=== EXERCISE ===
For every line in the material below that holds "timestamp", report the line.

=== GIVEN INFORMATION ===
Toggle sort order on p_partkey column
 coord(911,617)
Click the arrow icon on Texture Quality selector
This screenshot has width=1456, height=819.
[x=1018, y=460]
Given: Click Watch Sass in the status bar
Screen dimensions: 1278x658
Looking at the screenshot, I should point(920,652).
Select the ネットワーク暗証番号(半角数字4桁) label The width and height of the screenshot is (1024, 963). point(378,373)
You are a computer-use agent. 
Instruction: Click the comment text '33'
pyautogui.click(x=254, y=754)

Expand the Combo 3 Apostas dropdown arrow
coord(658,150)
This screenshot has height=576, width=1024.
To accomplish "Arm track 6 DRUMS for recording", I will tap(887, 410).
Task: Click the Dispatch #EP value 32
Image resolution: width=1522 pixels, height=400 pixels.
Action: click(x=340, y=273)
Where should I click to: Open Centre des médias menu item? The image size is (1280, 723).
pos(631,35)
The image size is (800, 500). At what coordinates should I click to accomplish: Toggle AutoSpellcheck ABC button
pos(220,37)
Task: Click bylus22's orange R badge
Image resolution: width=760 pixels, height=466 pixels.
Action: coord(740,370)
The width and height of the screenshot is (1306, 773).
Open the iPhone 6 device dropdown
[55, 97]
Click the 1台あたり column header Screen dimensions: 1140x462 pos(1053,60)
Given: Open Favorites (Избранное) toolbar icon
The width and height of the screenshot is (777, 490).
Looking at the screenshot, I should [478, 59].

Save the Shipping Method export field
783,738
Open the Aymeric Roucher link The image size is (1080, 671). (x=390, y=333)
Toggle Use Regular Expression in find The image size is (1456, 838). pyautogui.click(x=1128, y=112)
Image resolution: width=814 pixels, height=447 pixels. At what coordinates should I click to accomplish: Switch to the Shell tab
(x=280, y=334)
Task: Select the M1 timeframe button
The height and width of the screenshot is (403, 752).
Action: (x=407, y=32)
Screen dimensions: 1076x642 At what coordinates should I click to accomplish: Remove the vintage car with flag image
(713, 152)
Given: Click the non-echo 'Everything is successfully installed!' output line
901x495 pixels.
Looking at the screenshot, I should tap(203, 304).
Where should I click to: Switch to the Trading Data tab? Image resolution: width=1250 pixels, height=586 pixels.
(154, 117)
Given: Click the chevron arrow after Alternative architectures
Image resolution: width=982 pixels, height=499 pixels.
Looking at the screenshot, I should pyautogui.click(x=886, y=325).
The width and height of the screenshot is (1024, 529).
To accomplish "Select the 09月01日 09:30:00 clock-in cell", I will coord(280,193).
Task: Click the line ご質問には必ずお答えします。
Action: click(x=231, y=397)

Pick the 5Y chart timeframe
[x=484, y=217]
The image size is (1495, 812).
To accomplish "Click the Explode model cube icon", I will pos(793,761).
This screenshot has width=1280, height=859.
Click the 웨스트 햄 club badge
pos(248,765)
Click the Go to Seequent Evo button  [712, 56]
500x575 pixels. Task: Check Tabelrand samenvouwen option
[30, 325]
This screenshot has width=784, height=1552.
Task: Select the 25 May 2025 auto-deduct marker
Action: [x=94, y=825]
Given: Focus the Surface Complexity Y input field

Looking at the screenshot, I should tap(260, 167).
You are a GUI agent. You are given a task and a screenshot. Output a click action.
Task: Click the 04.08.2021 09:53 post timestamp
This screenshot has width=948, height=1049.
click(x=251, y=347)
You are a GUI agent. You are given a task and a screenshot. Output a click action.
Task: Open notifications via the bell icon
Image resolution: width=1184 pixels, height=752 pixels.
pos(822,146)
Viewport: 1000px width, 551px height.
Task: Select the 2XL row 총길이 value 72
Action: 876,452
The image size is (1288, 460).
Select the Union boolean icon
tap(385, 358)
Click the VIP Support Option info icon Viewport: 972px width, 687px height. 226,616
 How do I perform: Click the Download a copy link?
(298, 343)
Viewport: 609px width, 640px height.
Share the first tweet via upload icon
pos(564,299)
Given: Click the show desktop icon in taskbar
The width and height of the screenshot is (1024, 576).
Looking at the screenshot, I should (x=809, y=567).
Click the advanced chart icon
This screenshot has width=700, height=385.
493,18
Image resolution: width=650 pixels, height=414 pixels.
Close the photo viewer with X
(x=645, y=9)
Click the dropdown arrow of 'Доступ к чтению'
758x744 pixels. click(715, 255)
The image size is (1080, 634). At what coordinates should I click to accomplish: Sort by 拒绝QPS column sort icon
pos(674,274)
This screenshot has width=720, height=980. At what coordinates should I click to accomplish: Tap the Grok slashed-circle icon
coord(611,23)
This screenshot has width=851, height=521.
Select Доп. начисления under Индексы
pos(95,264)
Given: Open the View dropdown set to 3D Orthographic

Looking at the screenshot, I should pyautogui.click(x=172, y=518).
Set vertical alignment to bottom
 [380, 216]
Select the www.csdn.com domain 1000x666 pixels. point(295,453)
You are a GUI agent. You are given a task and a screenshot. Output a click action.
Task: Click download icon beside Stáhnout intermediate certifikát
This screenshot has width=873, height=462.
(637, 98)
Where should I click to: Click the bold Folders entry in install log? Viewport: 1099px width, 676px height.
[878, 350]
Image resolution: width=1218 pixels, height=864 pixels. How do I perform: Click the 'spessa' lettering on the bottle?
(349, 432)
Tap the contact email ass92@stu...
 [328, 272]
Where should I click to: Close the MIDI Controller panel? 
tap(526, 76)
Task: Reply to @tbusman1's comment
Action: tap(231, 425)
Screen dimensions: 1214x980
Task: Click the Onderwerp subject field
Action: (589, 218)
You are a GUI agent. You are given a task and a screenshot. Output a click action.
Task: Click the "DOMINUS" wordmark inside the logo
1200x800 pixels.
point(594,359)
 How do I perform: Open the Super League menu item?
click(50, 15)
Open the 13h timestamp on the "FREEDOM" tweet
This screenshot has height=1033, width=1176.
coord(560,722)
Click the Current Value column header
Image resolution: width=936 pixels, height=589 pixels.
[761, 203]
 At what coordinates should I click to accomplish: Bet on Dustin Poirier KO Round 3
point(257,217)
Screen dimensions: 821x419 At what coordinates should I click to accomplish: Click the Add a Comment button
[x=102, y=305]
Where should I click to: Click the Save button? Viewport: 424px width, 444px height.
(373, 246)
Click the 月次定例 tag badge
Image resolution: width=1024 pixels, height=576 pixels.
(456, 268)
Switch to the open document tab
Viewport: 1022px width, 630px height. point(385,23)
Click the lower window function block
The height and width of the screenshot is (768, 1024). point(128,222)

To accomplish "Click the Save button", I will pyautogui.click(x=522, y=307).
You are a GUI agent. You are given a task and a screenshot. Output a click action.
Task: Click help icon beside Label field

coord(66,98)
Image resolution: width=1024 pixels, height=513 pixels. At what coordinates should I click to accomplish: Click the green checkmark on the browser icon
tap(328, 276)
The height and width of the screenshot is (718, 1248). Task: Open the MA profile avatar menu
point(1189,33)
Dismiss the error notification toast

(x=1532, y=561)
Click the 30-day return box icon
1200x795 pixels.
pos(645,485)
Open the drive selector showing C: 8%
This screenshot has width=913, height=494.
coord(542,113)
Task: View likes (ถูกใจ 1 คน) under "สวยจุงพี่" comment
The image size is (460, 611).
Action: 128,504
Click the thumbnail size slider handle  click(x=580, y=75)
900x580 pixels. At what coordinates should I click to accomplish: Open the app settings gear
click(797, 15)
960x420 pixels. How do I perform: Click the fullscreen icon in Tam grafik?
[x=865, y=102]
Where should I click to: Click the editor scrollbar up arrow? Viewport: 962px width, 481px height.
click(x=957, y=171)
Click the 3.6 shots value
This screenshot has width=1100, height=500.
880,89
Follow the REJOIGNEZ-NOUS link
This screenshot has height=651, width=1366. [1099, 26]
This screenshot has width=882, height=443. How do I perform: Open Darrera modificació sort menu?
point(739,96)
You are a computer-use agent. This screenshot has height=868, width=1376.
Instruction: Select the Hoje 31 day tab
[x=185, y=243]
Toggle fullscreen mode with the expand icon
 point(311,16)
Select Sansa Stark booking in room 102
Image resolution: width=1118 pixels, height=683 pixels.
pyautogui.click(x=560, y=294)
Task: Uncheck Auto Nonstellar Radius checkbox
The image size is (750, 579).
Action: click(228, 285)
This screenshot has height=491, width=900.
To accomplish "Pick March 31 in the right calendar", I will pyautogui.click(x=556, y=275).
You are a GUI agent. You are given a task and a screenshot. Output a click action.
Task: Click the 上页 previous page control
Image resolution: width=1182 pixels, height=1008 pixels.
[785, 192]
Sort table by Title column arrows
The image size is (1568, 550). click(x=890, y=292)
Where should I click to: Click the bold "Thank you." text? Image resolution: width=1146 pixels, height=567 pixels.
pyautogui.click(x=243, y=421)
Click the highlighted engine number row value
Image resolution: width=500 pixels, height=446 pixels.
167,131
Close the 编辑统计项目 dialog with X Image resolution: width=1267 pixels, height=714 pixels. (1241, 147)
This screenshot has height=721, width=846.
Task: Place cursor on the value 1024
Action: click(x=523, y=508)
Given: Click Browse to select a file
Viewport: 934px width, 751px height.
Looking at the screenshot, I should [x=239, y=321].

=== PROBLEM SOLUTION ===
Task: Click the 04.08.2021 09:53 post timestamp
Open the 13h timestamp on the "FREEDOM" tweet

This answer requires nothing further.